WHAT THE TASK REQUIRES | Count how many lines in the listing below contain the string "button", and reply with that number alone.

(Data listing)
■ ■ ■
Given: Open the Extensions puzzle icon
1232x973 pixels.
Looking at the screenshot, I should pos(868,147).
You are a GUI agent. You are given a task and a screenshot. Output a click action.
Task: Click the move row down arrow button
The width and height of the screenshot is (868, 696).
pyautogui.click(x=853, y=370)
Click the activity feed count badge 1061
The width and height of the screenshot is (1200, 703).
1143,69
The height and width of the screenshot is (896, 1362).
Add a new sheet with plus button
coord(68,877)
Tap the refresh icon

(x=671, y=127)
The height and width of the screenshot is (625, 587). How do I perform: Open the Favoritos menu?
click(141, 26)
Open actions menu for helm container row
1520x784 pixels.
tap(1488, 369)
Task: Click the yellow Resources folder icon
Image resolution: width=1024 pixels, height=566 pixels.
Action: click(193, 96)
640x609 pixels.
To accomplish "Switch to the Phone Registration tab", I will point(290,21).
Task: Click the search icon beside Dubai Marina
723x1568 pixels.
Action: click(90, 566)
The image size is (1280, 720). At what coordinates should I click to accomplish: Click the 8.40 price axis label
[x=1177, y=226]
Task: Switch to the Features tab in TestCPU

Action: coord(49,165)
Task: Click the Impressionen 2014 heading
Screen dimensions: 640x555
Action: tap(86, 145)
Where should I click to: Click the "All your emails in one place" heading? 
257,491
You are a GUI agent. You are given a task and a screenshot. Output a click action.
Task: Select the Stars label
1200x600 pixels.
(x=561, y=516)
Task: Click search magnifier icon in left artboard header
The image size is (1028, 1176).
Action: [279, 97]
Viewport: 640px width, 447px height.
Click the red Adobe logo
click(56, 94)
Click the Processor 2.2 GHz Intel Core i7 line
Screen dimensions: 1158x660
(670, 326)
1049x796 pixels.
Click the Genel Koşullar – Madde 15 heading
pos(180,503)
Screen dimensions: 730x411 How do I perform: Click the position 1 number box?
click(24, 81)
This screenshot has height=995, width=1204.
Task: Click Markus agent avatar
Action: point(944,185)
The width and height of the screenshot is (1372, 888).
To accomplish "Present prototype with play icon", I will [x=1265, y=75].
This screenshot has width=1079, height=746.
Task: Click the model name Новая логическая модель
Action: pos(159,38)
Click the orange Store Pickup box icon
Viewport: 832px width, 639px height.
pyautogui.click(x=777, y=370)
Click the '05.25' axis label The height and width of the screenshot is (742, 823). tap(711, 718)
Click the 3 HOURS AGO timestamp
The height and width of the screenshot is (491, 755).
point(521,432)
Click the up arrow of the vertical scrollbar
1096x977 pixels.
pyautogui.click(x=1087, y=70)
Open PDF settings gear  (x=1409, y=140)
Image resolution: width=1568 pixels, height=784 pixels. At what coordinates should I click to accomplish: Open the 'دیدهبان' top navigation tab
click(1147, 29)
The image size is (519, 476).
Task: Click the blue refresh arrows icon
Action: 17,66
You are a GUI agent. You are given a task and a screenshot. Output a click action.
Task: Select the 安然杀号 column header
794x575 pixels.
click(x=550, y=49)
■ ■ ■
SOLUTION FOR THIS EXERCISE | 2